Newark maintains this doesn’t infringe on free speech, but acknowledges some Western countries have been moving in that direction.

“Some European countries… literally were crossing the line into saying that if you were promoting resisting the west’s presence in the Middle East, that was terrorism propaganda. In other words, it intruded into what was legitimate free speech,” he says.

Newark supported the measure in C-51 and thinks concerns of journalists and some others being prosecuted under the law are “unfounded.”

"I still don’t even think we’re at a point where we know what was going on previously."

“That is part of reality of today’s world when you’re dealing with domestic terrorism, which is what we’re shifting into,” he says.

C-59 replaces this with a more narrowly defined definition, “advocating or promoting the commission of a terrorist offence.” This means a higher evidentiary standard for prosecution and the requirement that the individual intends for terrorist acts to result from their speech.

Newark finds this concerning and redundant. He says that counselling others to commit terrorist acts is already covered in Canada’s Criminal Code, and hopes the previous standard will be reinstated after the committee’s review of the bill.

“I’m hoping at committee, people will drill down onto that and ask a question,” he says.

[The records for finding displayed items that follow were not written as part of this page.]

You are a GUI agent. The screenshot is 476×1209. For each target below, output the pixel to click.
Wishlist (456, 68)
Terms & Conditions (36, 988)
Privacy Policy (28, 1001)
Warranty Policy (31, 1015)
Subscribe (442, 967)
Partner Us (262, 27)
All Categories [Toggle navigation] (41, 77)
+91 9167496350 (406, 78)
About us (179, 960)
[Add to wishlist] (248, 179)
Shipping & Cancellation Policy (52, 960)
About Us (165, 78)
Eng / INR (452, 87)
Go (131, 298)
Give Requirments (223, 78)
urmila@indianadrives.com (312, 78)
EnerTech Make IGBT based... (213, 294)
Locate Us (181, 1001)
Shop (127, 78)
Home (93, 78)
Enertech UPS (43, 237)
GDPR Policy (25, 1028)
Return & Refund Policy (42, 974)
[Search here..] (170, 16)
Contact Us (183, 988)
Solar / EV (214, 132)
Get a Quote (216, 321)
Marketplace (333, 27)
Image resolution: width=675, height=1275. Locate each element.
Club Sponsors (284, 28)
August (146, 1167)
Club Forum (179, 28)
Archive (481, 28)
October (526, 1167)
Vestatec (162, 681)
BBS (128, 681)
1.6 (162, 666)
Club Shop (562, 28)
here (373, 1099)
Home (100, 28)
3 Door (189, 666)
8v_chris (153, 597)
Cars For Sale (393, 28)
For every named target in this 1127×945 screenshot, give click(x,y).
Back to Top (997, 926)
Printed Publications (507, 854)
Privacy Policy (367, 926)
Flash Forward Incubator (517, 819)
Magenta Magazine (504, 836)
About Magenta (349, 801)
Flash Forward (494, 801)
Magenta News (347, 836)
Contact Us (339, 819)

“There may be a realization that in today’s world, with the use of the internet for the spread of terrorism, recruitment and radicalization, that’s the reality if you want to have the most effective legal mechanism in place to be able to deal with it.”

Going forward

Given the Liberals’ majority mandate and probable support from the Conservatives, C-59 is likely to become law. The government seems to be anticipating constitutional challenges to the bill, much like those faced by C-51. For this reason, Newark says, it is making extensive use of preambles to justify why these powers are needed.

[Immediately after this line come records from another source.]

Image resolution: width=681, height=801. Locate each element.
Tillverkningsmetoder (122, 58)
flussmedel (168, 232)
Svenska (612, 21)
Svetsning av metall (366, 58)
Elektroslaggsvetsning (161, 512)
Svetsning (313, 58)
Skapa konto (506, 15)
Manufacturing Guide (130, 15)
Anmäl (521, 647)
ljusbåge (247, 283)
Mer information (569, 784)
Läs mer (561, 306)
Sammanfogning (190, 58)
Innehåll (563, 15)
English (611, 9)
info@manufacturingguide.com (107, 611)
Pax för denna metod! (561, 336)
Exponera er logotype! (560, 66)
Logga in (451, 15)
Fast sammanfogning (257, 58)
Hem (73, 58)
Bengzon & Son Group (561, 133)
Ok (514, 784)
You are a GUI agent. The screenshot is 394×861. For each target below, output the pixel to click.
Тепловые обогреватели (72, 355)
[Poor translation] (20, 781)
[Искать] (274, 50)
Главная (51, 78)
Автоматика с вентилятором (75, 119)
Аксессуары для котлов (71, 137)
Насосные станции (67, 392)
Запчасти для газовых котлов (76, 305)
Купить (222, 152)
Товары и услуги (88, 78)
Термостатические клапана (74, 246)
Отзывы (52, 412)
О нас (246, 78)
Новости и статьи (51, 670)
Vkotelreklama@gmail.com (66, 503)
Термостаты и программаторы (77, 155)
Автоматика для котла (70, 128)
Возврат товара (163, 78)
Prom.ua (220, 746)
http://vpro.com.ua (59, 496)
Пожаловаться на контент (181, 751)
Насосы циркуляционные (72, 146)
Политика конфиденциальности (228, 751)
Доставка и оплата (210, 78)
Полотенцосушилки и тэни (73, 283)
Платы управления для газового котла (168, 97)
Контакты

“The courts must consider what’s in the preamble. The last government decided they didn’t have to do this. That’s a mistake,” says Newark.

“The number one basis on which national security legislation tends to get struck down by the courts is that parliament never provided any justification for doing what they’re doing.”

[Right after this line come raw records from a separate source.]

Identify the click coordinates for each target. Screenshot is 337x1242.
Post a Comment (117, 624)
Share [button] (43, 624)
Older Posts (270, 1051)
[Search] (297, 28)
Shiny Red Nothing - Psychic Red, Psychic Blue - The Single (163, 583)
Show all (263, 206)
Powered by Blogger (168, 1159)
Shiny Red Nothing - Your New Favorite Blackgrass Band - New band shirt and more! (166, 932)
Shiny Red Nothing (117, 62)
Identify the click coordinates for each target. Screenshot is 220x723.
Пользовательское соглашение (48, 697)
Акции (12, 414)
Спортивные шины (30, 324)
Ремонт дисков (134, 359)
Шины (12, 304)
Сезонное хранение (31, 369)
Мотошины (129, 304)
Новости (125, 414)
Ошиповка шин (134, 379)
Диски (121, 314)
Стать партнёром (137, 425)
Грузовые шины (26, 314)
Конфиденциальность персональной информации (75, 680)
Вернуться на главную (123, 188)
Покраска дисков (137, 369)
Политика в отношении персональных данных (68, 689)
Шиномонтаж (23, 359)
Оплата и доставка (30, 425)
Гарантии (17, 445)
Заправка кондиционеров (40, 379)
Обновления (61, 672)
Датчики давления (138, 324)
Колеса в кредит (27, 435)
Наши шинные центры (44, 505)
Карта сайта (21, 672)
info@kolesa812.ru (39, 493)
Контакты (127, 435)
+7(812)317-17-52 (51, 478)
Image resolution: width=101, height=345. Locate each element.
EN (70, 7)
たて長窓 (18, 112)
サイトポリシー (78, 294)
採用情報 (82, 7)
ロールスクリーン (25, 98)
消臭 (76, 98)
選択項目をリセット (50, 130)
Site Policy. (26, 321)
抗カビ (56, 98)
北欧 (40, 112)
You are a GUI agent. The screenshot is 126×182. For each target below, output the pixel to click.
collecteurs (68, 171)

Newark considers C-59 to be a step in the right direction that will aid those fighting terrorism.

Parsons disagrees. “I still don’t even think we’re at a point where we know what was going on previously,” he says.

“They’re not willing to explain it, and now they want additional powers. So I think that in order for this to be a fix to C-51, or a real upgrade to national security legislation generally, there has to be an understanding of how it’s used.”

He points out there could be further unforeseen consequences, especially as Canada’s privacy and data-protection provisions continue to be watered down, diverging greatly from one of our biggest trading partners, the European Union.

“The kinds of mass surveillance that are authorized within C-59 and, in particular, the CSE Act, could have pretty severe trade implications if it does lead to the Europeans determining that Canada does not have an adequate regime for the protection of commercial privacy and European citizen’s privacy,” says Parsons.

Newark agrees that the bill, in its current form, could have unintended implications, but says that isn’t out of norm. “It’s entirely possible that these sections were put in place without anybody ever thinking about that,” he says, regarding potential trade implications. “It’s a perfect example of something that needs to get resolved at committee.”

Once the bill becomes law, CSIS will still be able to circumvent the charter with a warrant, kids will still be on the no-fly list, federal agencies will still be sharing our information, and CSE will be on the offensive with any ‘undemocratic’ country potentially in its crosshairs.

Six years after the new National Security Act goes into effect, the newly-created National Security and Intelligence Committee of Parliamentarians will coordinate — as mandated by C-59 itself — a full review of this legislation, the powers it affords and the actions that result.

We’ll see what they think.

"You always have to wait and see how things work out,” says Newark.